Als sie durch das Tor ritten, erkannte jemand Mingo und grüßte ihn, ansonsten aber beachtete man sie nicht. Die Festung war der reinste Bienenstock, denn mehrere tausend Menschen waren eifrig damit beschäftigt, die Schönheit und Wehrhaftigkeit ihrer vierzehn Hektar zu erhalten. Die beiden stellten Pferd und Esel in den Stallungen unter, und Mingo führte Jona zu Fuß auf einem langen, mit Glyzinien überwachsenen Wandelgang durch die riesige königliche Anlage.

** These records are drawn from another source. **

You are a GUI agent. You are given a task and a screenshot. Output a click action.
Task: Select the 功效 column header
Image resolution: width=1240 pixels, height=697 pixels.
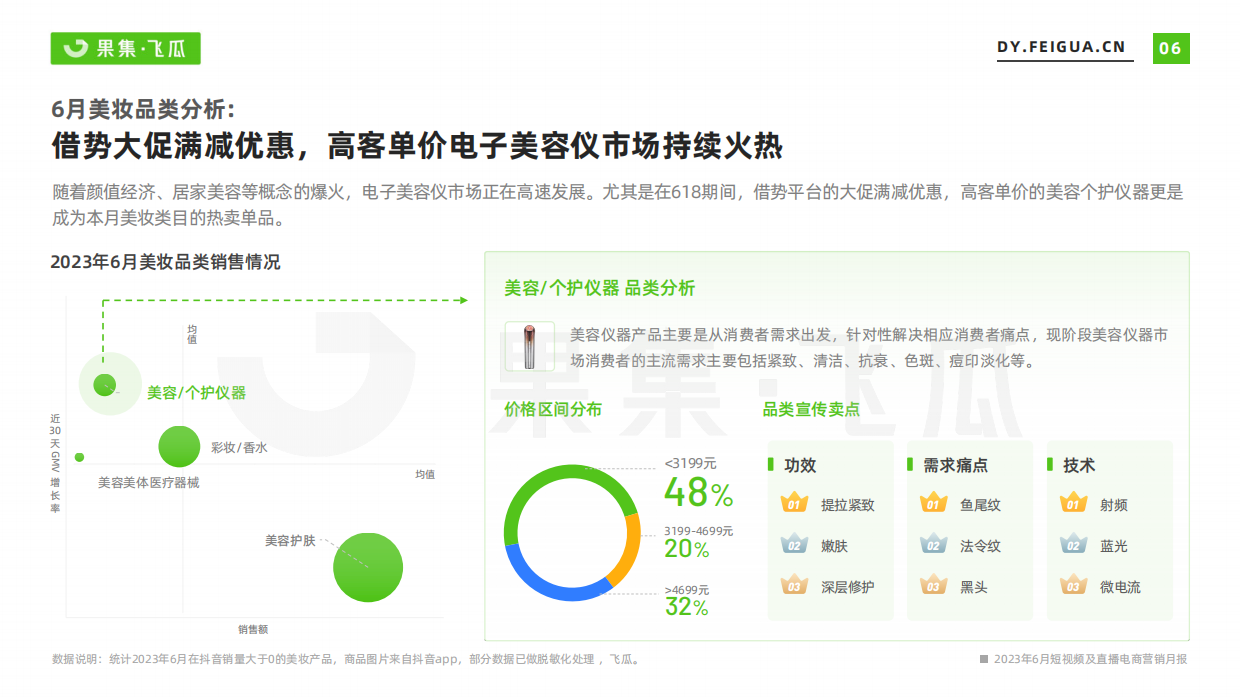(x=800, y=465)
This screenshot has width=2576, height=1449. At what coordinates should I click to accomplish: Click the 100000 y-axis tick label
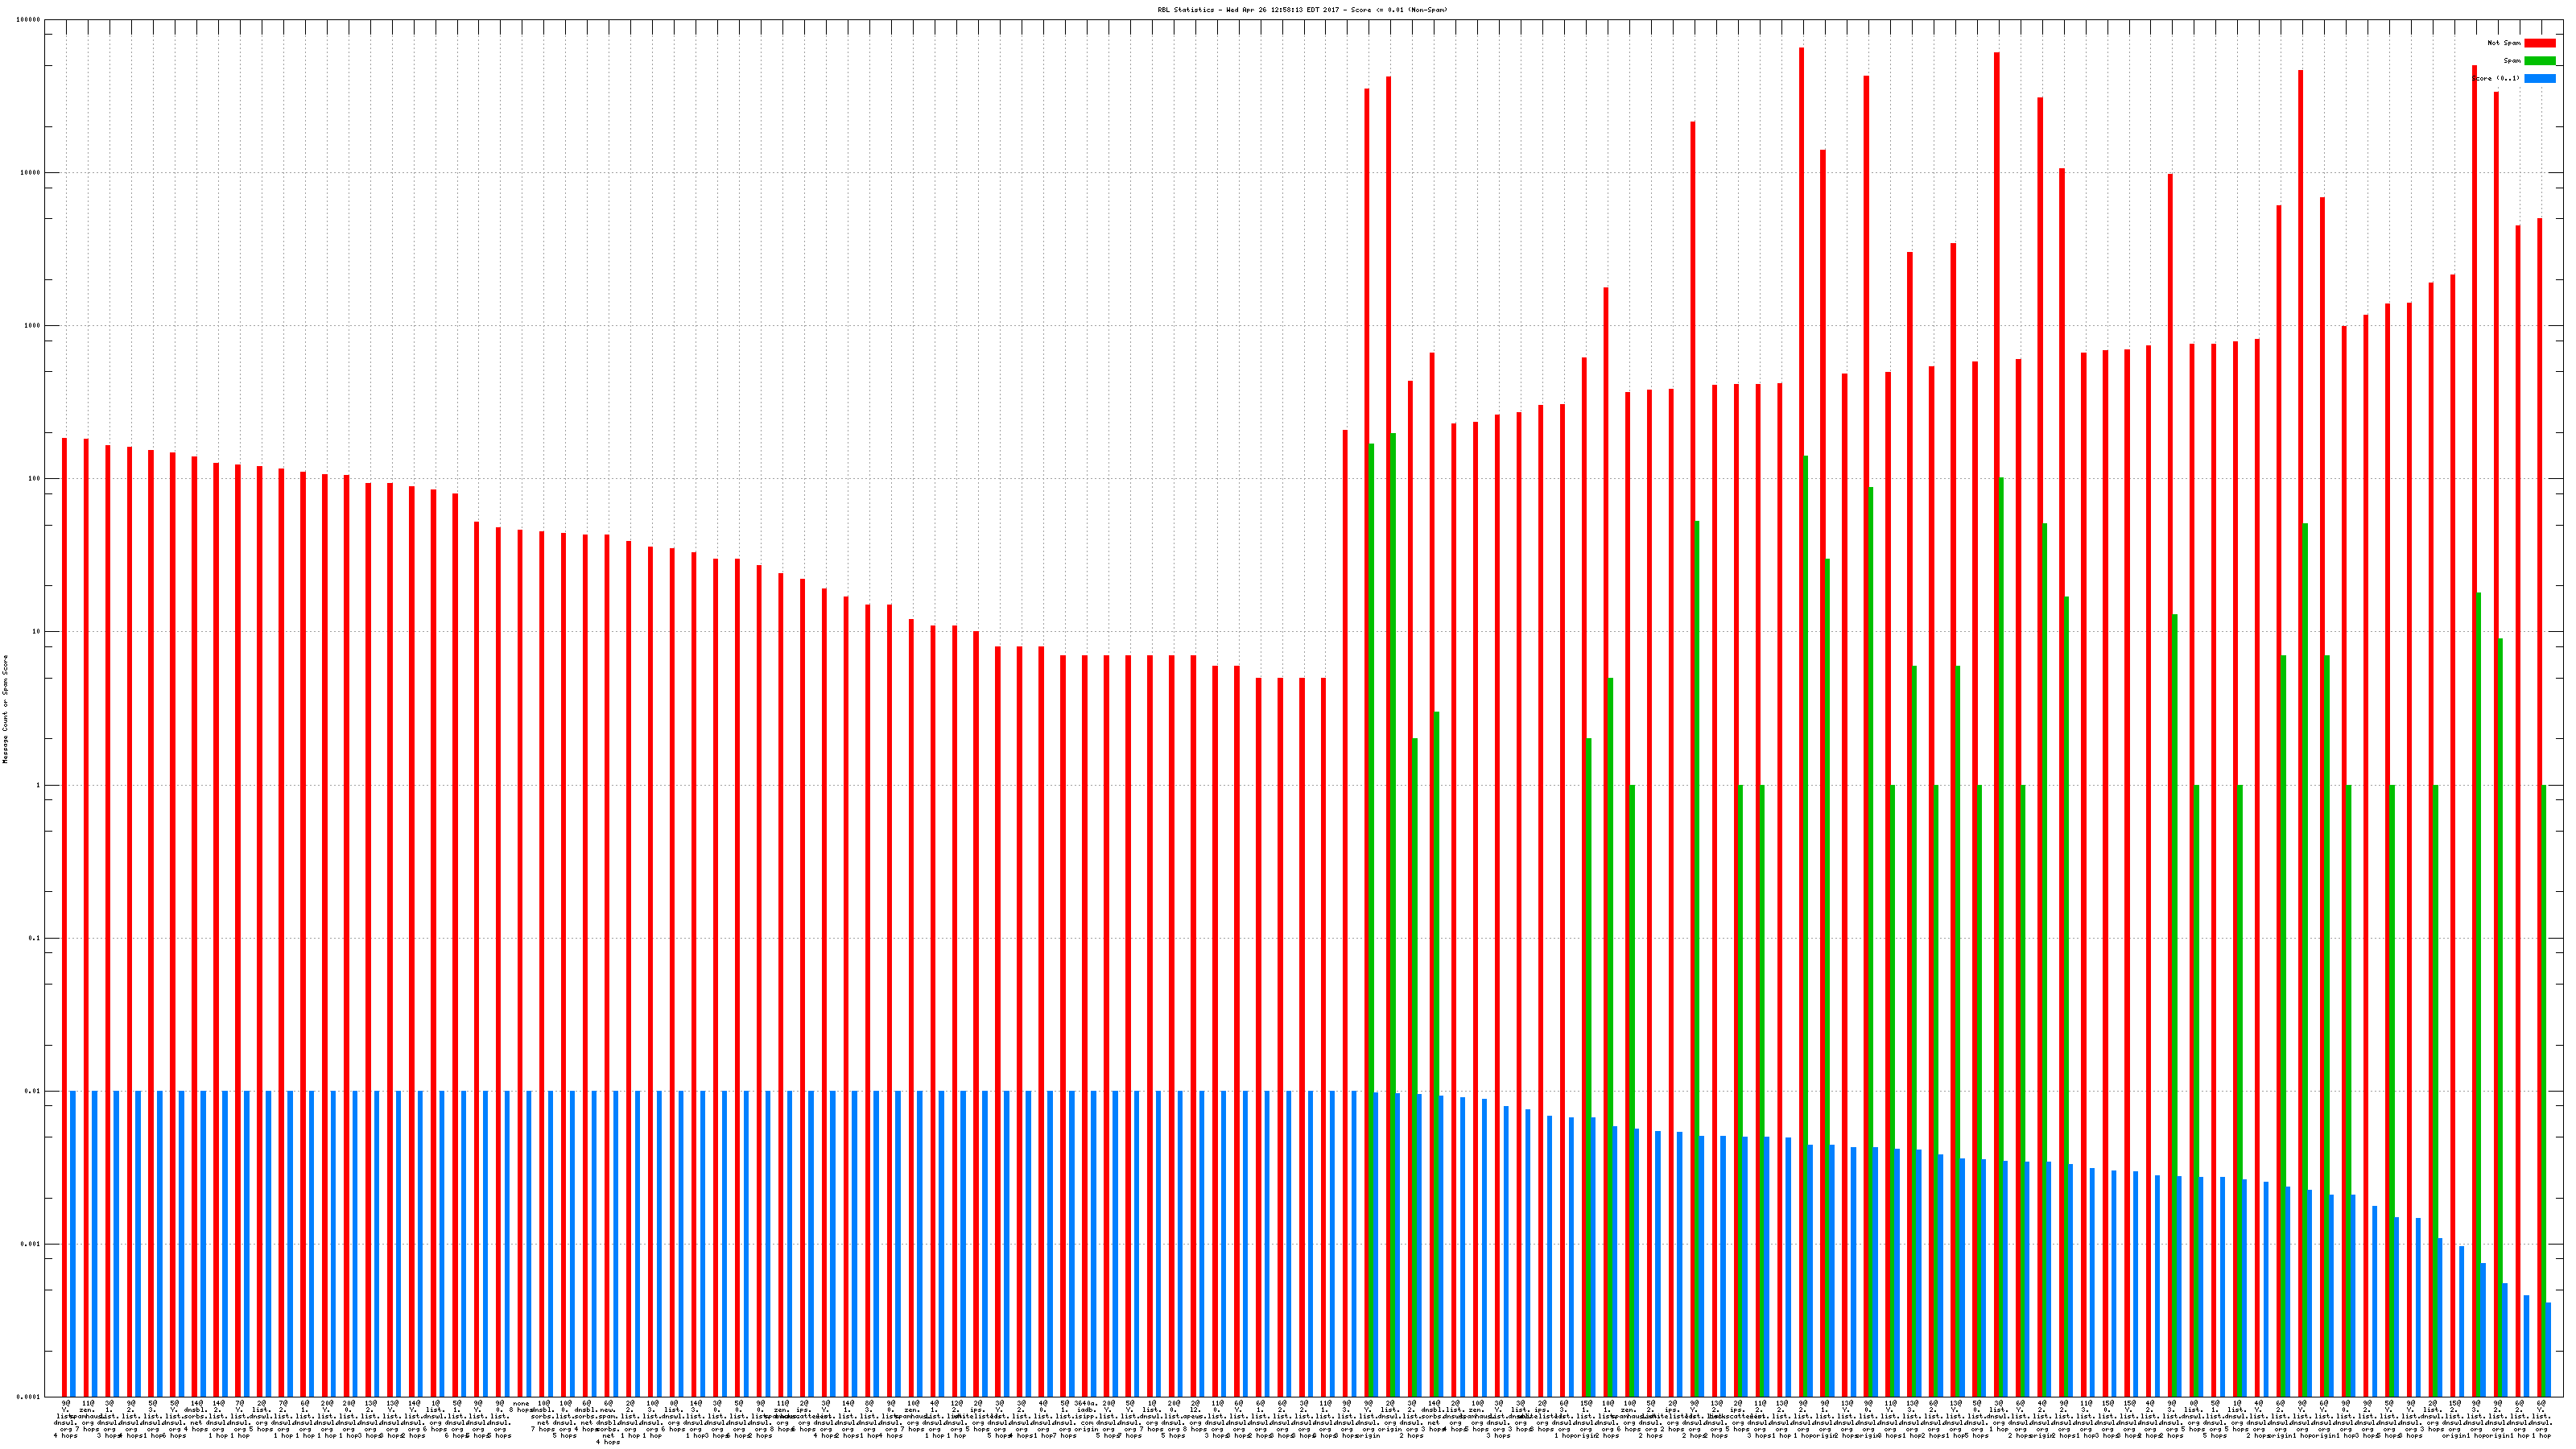(30, 20)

Jona war von Ehrfurcht und Staunen erfüllt. Von innen betrachtet war die Alhambra noch viel überwältigender als aus der Ferne, ein scheinbar endloses Traumgebilde aus Türmen, Bögen und Kuppeln, voller leuchtender Farben und verziert mit spitzenfeinem Stuck, Gittergewölben, leuchtenden Mosaiken und zarten Arabesken. In den inneren Höfen und Sälen bedeckte aus Gips geformtes Laubwerk in zartem Rot, Blau und Gold Decken und Wände. Die Böden waren aus Marmor, die Sockel mit grünen und gelben Fliesen getäfelt. In den Patios und inneren Gärten prangten Blumen und plätscherten Springbrunnen, und in den Bäumen sangen Nachtigallen.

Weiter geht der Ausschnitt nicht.